■ Request ■
Please rewrite all of the material below as a numbered list with one line per item, leaving out the blank lines.

──────

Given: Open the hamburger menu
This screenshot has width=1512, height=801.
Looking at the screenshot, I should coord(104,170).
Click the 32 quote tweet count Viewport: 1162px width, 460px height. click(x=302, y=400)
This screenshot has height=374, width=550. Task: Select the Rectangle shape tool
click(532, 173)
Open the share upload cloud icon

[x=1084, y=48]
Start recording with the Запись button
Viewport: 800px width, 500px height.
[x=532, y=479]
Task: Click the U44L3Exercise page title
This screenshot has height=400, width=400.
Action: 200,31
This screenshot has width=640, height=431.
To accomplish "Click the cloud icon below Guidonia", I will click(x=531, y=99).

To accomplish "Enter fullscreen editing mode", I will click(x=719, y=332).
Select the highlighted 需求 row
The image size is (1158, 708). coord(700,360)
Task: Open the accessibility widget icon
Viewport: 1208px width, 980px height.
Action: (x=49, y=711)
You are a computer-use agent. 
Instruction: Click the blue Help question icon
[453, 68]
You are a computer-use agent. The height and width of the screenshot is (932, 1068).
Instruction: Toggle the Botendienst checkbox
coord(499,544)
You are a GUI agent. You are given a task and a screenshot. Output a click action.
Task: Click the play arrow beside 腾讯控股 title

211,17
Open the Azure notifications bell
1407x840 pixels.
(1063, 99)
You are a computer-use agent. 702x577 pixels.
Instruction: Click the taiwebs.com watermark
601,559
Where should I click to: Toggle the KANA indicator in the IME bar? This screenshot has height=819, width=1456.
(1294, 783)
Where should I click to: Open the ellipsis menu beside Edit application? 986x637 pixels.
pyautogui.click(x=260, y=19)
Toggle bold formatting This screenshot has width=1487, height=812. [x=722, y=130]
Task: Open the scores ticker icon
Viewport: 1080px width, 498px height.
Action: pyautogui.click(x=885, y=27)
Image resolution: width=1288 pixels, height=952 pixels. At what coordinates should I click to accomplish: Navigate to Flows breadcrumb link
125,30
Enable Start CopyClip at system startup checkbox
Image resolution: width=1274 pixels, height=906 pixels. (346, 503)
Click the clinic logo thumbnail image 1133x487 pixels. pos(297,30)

──────

■ Full output ■
1. Given: Open the hamburger menu
2. This screenshot has width=1512, height=801.
3. Looking at the screenshot, I should coord(104,170).
4. Click the 32 quote tweet count Viewport: 1162px width, 460px height. click(x=302, y=400)
5. This screenshot has height=374, width=550. Task: Select the Rectangle shape tool
6. click(532, 173)
7. Open the share upload cloud icon
8. [x=1084, y=48]
9. Start recording with the Запись button
10. Viewport: 800px width, 500px height.
11. [x=532, y=479]
12. Task: Click the U44L3Exercise page title
13. This screenshot has height=400, width=400.
14. Action: 200,31
15. This screenshot has width=640, height=431.
16. To accomplish "Click the cloud icon below Guidonia", I will click(x=531, y=99).
17. To accomplish "Enter fullscreen editing mode", I will click(x=719, y=332).
18. Select the highlighted 需求 row
19. The image size is (1158, 708). coord(700,360)
20. Task: Open the accessibility widget icon
21. Viewport: 1208px width, 980px height.
22. Action: (x=49, y=711)
23. You are a computer-use agent. 
24. Instruction: Click the blue Help question icon
25. [453, 68]
26. You are a computer-use agent. The height and width of the screenshot is (932, 1068).
27. Instruction: Toggle the Botendienst checkbox
28. coord(499,544)
29. You are a GUI agent. You are given a task and a screenshot. Output a click action.
30. Task: Click the play arrow beside 腾讯控股 title
31. 211,17
32. Open the Azure notifications bell
33. 1407x840 pixels.
34. (1063, 99)
35. You are a computer-use agent. 702x577 pixels.
36. Instruction: Click the taiwebs.com watermark
37. 601,559
38. Where should I click to: Toggle the KANA indicator in the IME bar? This screenshot has height=819, width=1456.
39. (1294, 783)
40. Where should I click to: Open the ellipsis menu beside Edit application? 986x637 pixels.
41. pyautogui.click(x=260, y=19)
42. Toggle bold formatting This screenshot has width=1487, height=812. [x=722, y=130]
43. Task: Open the scores ticker icon
44. Viewport: 1080px width, 498px height.
45. Action: pyautogui.click(x=885, y=27)
46. Image resolution: width=1288 pixels, height=952 pixels. At what coordinates should I click to accomplish: Navigate to Flows breadcrumb link
47. 125,30
48. Enable Start CopyClip at system startup checkbox
49. Image resolution: width=1274 pixels, height=906 pixels. (346, 503)
50. Click the clinic logo thumbnail image 1133x487 pixels. pos(297,30)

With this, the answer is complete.